The use of a single simplified architecture and a familiar development environment minimizes the overhead of introducing new architectures or simulation tools, giving us more time to focus on the material we want to discuss. Students also seem to find a certain satisfaction from building, in their undergraduate courses, an entire system from the level of single-bit AND, OR, and NOT gates up through a high-level language. The HERA system was presented (by Dave W) in a poster session (not reviewed) at SIGCSE '05 and a paper (reviewed) at CCSCE '06; more details about the educational uses of HERA can be found in the CCSCE paper.
The specification of HERA version 2.3.3 is available in either Full detail or as a Quick Reference; A printed copy can be purchased purchased as a paperback book (the quick reference is printed in a small font on the back cover) from lulu.com. Version 2.3 of the specification meets the needs of our current courses, and thus I expect future revisions to consist of minor clarifications to the documentation, and bug fixes for tools (the HERA-C simulator, the standard library for tiger, and the Hassem assembler). There is also an online list of updates and errata describing various older versions.

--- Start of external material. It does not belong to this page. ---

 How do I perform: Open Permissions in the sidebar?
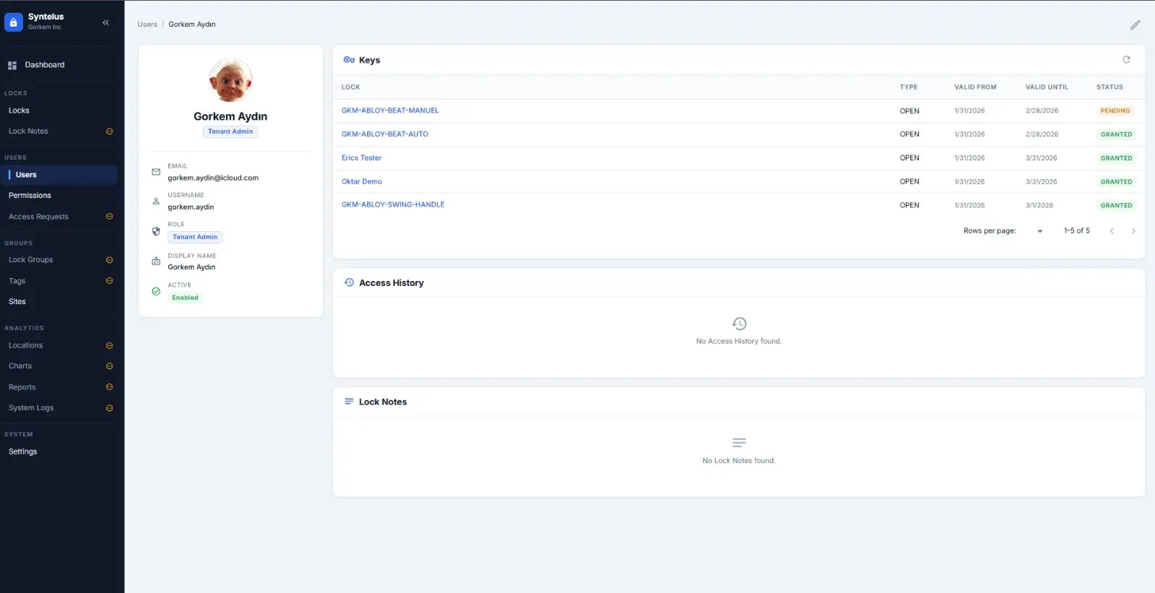[x=30, y=196]
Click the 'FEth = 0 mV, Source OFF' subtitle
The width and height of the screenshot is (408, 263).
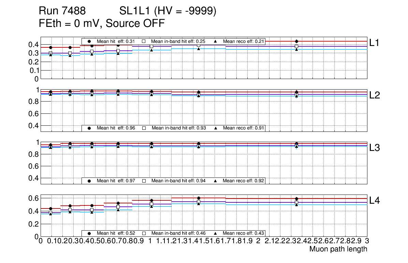102,24
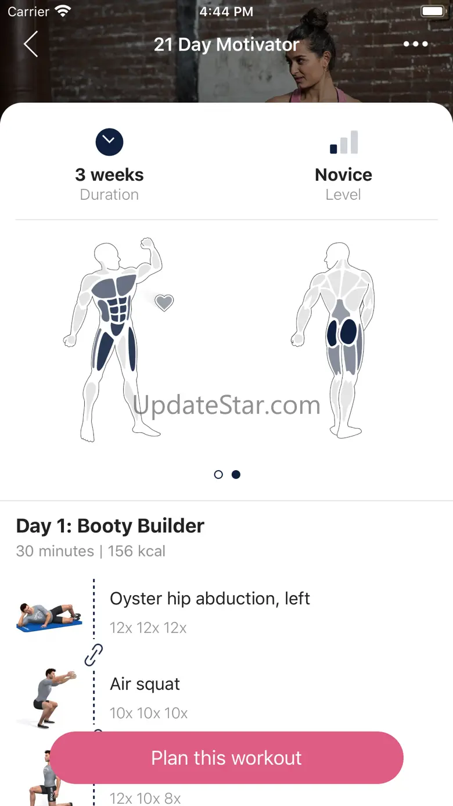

The HERA-C simulator is designed to make most features of HERA assembly language available in a standard C or C++ development environment. It consists of a collection of macros that are named after HERA instructions, so that a HERA program can be compiled and debugged in a C/C++ environment, like this. Version 2.3 is available here.
The "Hassem" assembler is currently in "beta-test" stage and can be obtained by email request to Dave W.
I would like to thank all the students who worked with earlier version of this system for their patience, and especially Todd Miller (HC '01) for his work on HERA-C. The documentation for Version 2 of HERA was written with TeXmacs.
Documents describing the Version 1.0 HERA processor (developed and used from 2000 through the spring of 2003) are still available in postscript, PDF, and badly-formatted HTML. This web page, and the HERA specification and tools, are maintained by Dave W.
A much simpler student-buildable computer is described in Chapters 4 and 5 of Nisan and Schocken's The Elements of Computing Systems: Building a Modern Computer from First Principles (MIT Press, 2005, apparently out of print but downloadable via the link above). The full textbook covers material about programming languages and operating systems as well as hardware/architecture, perhaps a one-semester analog of our use of HERA across four semesters. My quick glance at this material suggests that the processor design is much simpler and based on register/memory operations rather than register/register; this simplicity allows one-book treatment of more topics and also allows implementation on novel hardware technologies.
Pratt & Patel's LC-3 system also provides a simpler design that allows one-book (and one-semester) treatment of topics that Haverford covers in multiple courses. It is also somewhat less closely related to modern RISC design than is HERA.